The average apartment generally has space for a nuclear family to live cramped or a single person to live somewhat comfortably. Cheaper and lower cost apartments are built in mass structures and often sponsored by an employer, with the employer providing low cost or free housing as long as residents remain working with them.
Humanity has expanded to colonize the stars with the aid of Deep Jump technology. Space travel and freight became a routine part of even life on Earth with the construction of multiple space elevators. Exotic materials and basic metals and gasses became obsolete to mine on Earth itself following the standardization of asteroid belt mining and intersterallar gas transport, further eliminating sources of heavy industry.
Work in the 22nd century shifted strongly as the “robotic revolution” drove many out of their old jobs.
The hyper wealthy elites live nearly entirely isolated from the rest of society. Few step outside of their forever climate controlled and air filtered lives, as all of their needs and desires are within. Many of them no longer work at all, their own assets generating enough wealth to never have any threats to their livelyhood ever again
Almost everyone else is either a criminal or a non-employed worker. Traditional employment is reserved for those wealthy enough to land a desk filling office job of questionable utility.
Of the non-employed, workers fall into two main types: Contractors and Freelancers.
A contractor is someone who works a specific position, generally someone with specialized skills or working for a company that provides specific services. Contractors are paid by completed work, and despite the name their “contract” period is only as long as each task requires to finish. It can be seen as an emergent hybrid of the older “gig economy” involving pickup of tasks and payment on completion with the “salon” model of allowing companies to take a cut in exchange for use of their space or equipment. Many do not have the resources to take any other option.
While contractors are a specialized subset of the “gig worker,” it is how most find their employment in the overurban cityscapes.
The Freelancer was a phenonmenon that emerged following the collapse of the United States of America’s federal government, and the formation of the Unified Conglomerate. The lack of worker protections as well as a more laize faire attitude of the new government resulted in the most desperate of the desperate effectively reinventing the indentured servant. As soon as the idea became a convention, many recognized it as a lucrative, albeit risky work opportunity in an attempt to get a leg up in the cutthroat world.
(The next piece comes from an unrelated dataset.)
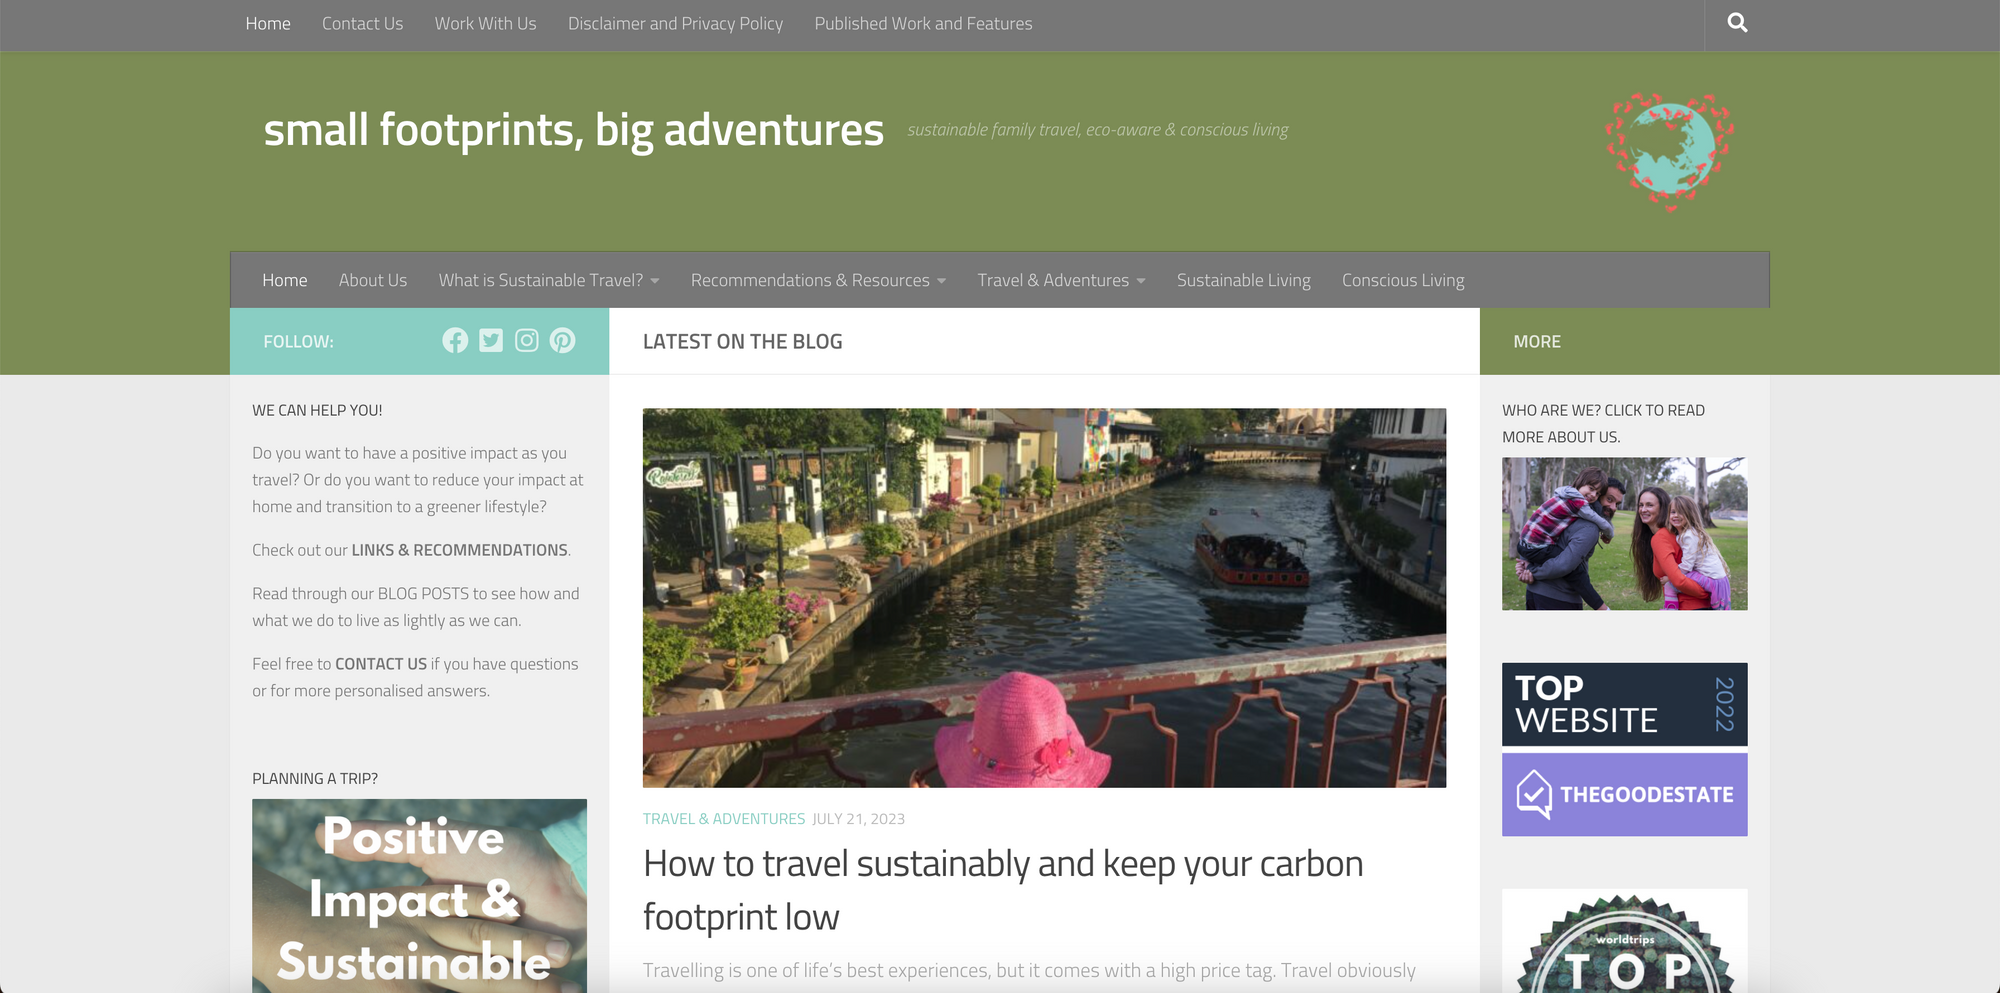Open the Twitter follow icon
The image size is (2000, 993).
point(491,340)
A freelancer “sells” themselves into a contract agreement in which they agree to work for a fixed term or within specific conditions. During the length of the contract agreement, the freelancer is effectively owned by the owner of the contract and the owner is considered fully responsible for upholding all terms of the contract.
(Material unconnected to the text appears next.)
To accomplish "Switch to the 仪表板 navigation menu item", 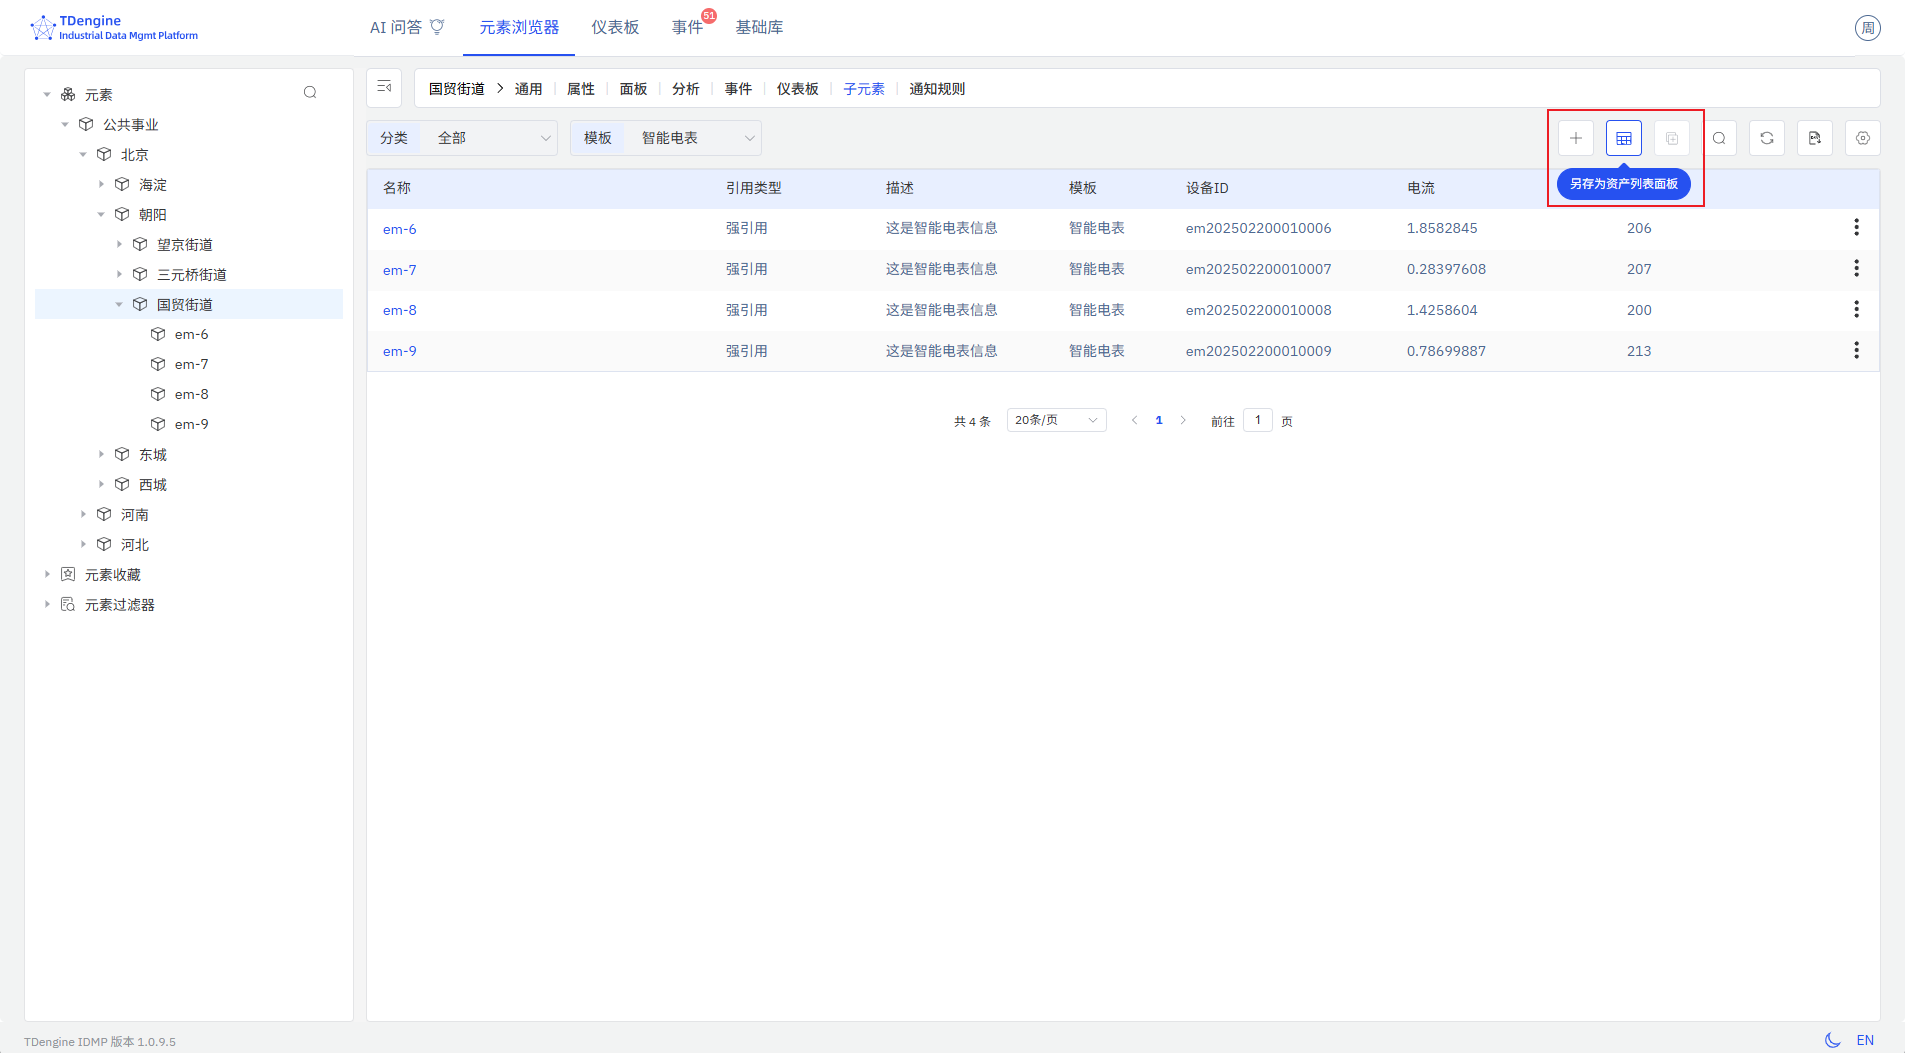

What exactly they end up doing varies heavily based on who purchases the contract. Some do highly undesirable employment such as very high risk or particularly filthy work, others end up as meat shield security against street gangs. Perhaps the most divisive positions involve the “personal servant” work, with their duties ranging from housekeeping to sexually satisying the owner of their contracts.
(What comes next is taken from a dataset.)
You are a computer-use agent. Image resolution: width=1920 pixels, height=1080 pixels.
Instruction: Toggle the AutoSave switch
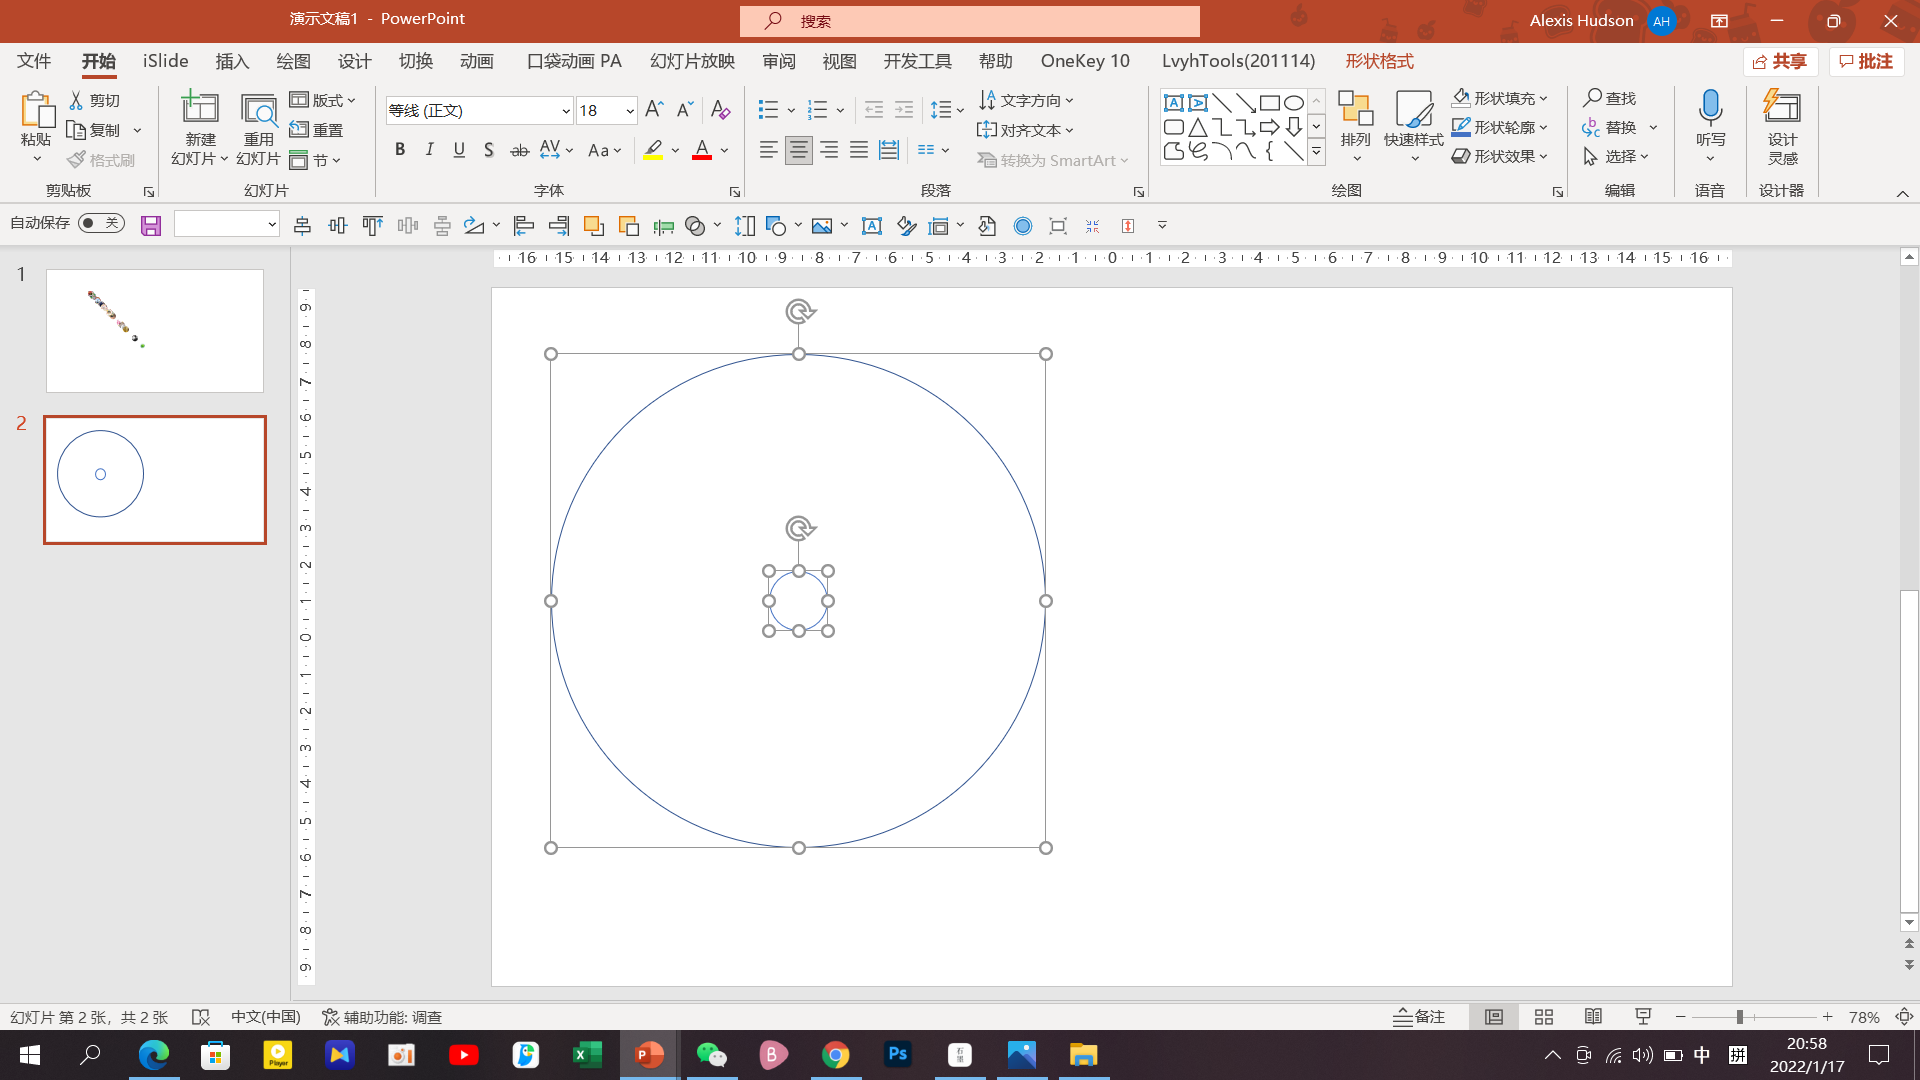[102, 223]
Unfortunately for a freelancer, they don’t necessarily know exactly what kind of work they are selling themselves into. Many attempt to ensure their own safety and tastes are somewhat taken account of with the terms of their contracts, but most end up being able to compensate somewhat well. Common contract terms are ensuring the freelancer’s health, work restrictions, and keeping couples or family members together.
Consider this a part 1 of world loredumping. I’d appreciate feedback, even if it’s rambly and probably boring.